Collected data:
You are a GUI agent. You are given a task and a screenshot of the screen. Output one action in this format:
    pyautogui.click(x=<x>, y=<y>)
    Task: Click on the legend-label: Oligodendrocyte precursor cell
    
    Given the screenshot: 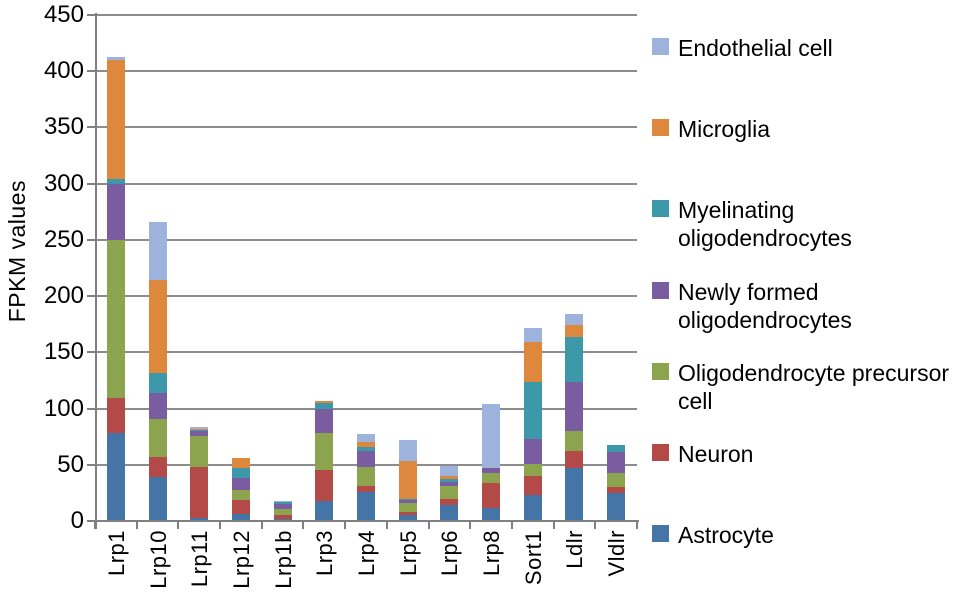 What is the action you would take?
    pyautogui.click(x=814, y=386)
    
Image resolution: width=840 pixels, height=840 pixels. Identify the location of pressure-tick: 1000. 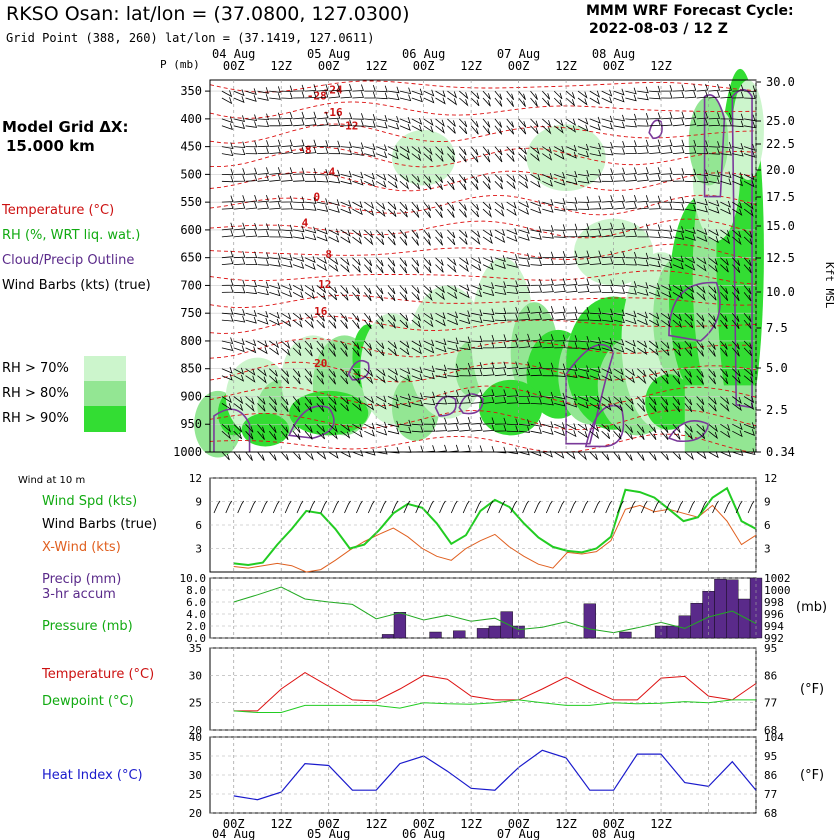
(778, 590).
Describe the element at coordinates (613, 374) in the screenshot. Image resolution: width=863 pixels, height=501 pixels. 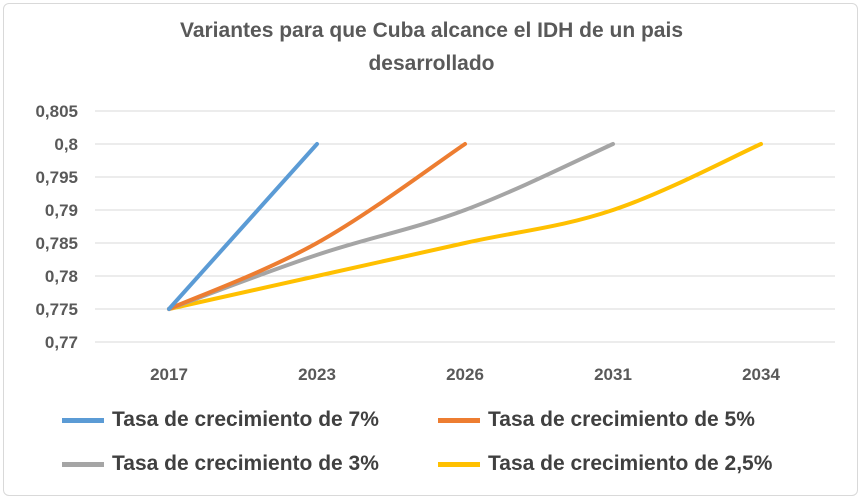
I see `x-tick-label: 2031` at that location.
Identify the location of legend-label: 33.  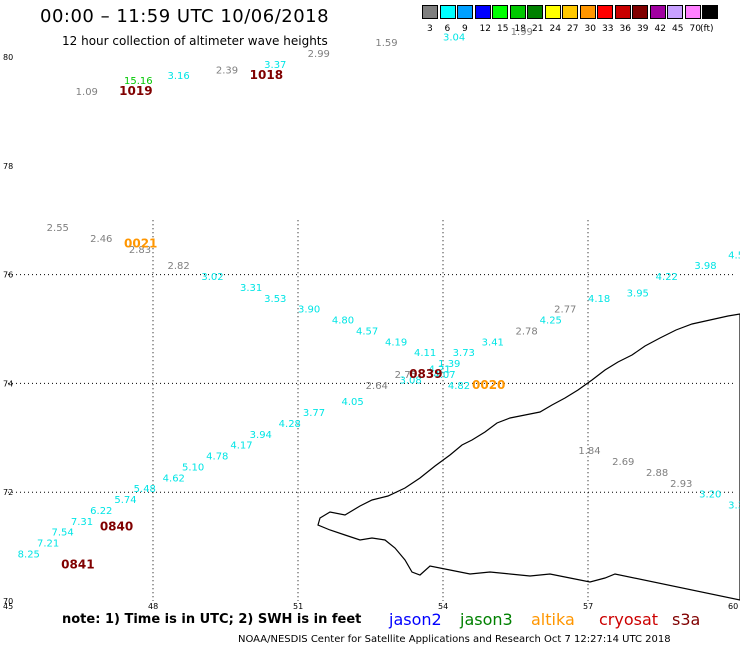
(608, 29).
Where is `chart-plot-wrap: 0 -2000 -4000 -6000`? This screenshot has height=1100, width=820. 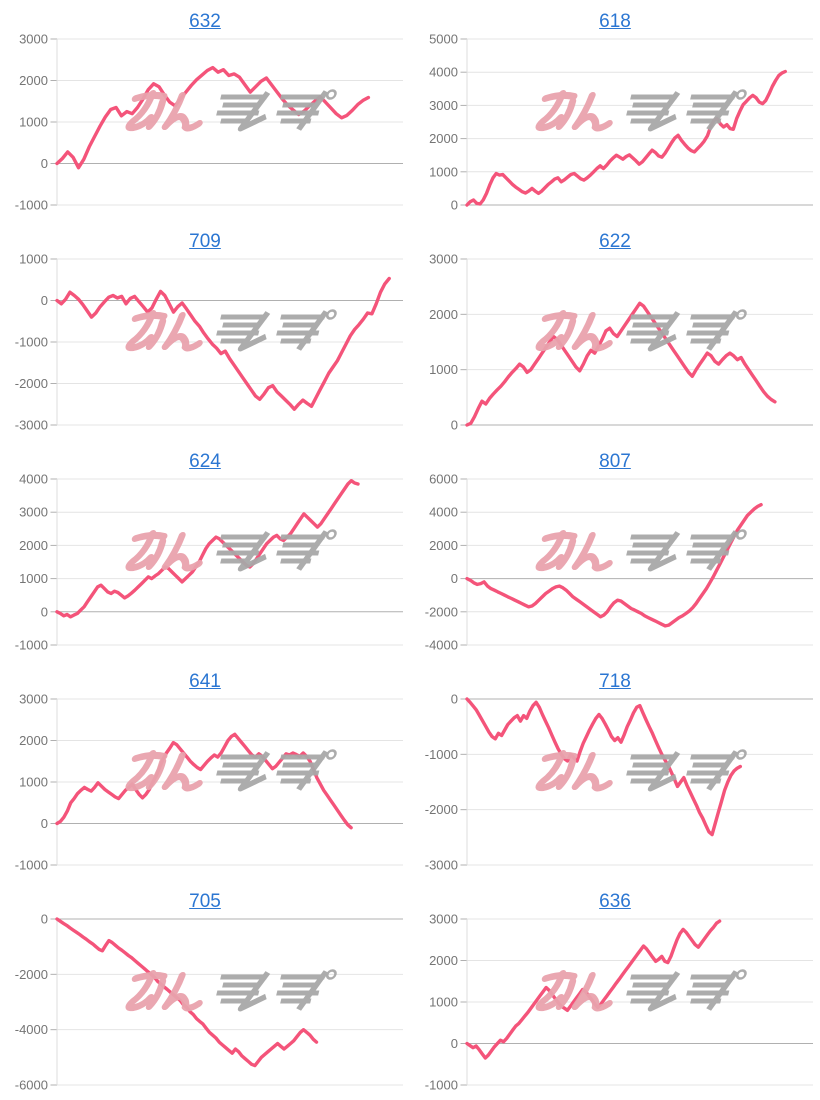
chart-plot-wrap: 0 -2000 -4000 -6000 is located at coordinates (205, 1007).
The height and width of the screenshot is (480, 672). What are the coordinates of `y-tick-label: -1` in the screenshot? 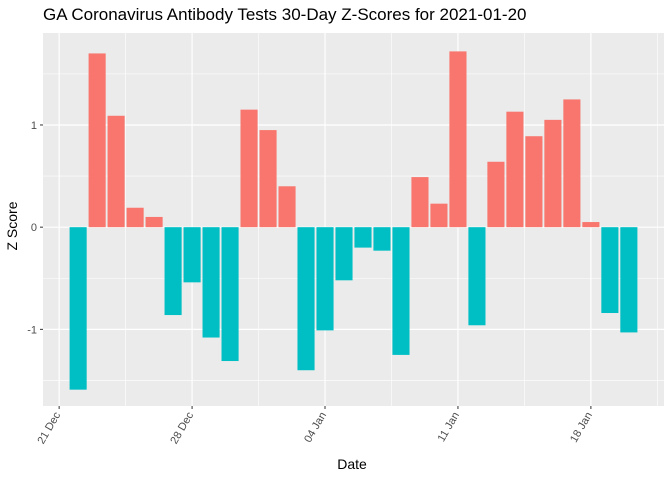 It's located at (32, 330).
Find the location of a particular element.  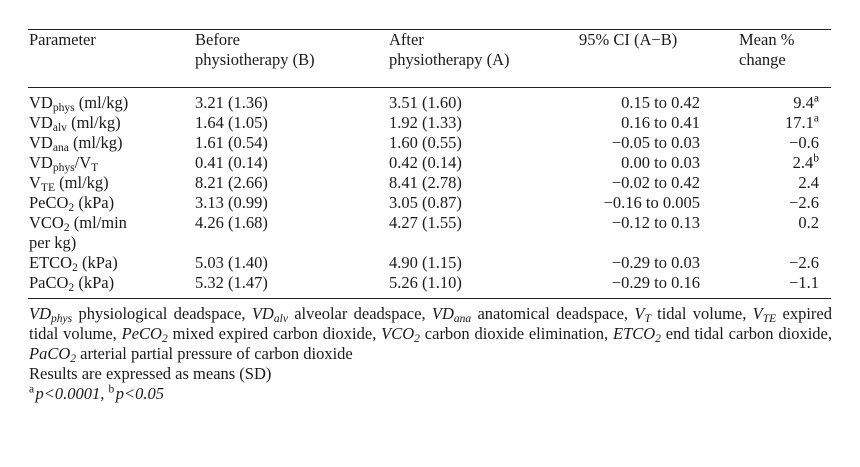

cell-after: 1.92 (1.33) is located at coordinates (426, 122).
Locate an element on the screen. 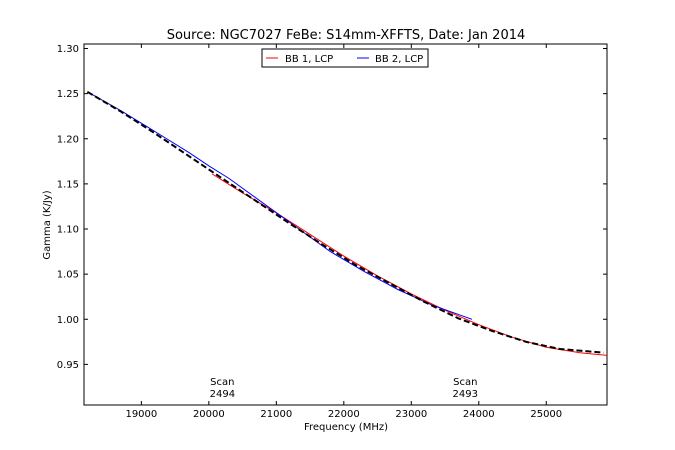 Image resolution: width=675 pixels, height=450 pixels. legend-label-bb2: BB 2, LCP is located at coordinates (399, 60).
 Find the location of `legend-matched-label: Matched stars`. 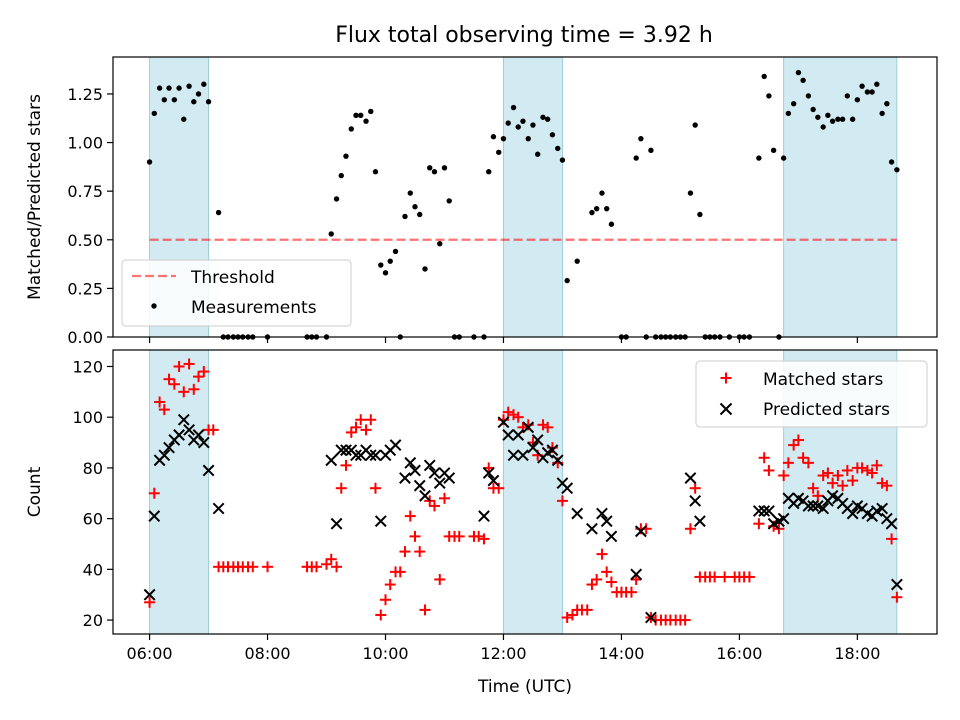

legend-matched-label: Matched stars is located at coordinates (823, 380).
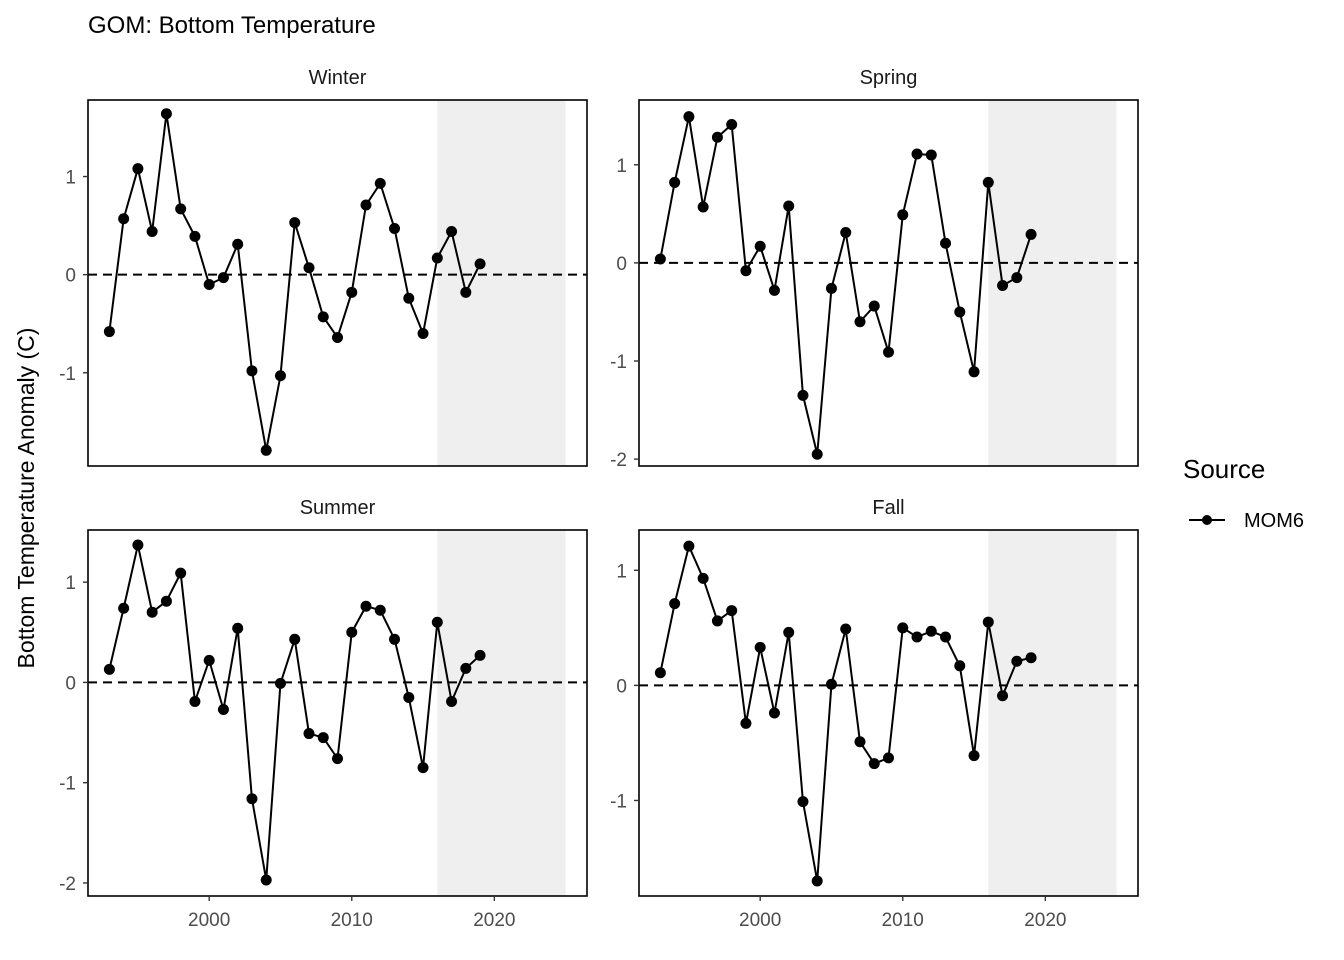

Exercise requirements
Reproduce the lines of the material starting at the one containing "Image resolution: width=840" and ending at the one containing "chart-plot-wrap: 0 -2000 -4000 -6000 is", changing "screenshot" to "capture" and leaving everything else the same. Omit the pictures from your answer.

Output for this exercise
Image resolution: width=840 pixels, height=840 pixels. Identify the location of pressure-tick: 1000. 
(778, 590).
Describe the element at coordinates (613, 374) in the capture. Image resolution: width=863 pixels, height=501 pixels. 
I see `x-tick-label: 2031` at that location.
Identify the location of legend-label: 33.  
(608, 29).
Where is `chart-plot-wrap: 0 -2000 -4000 -6000`? This capture has height=1100, width=820. 
chart-plot-wrap: 0 -2000 -4000 -6000 is located at coordinates (205, 1007).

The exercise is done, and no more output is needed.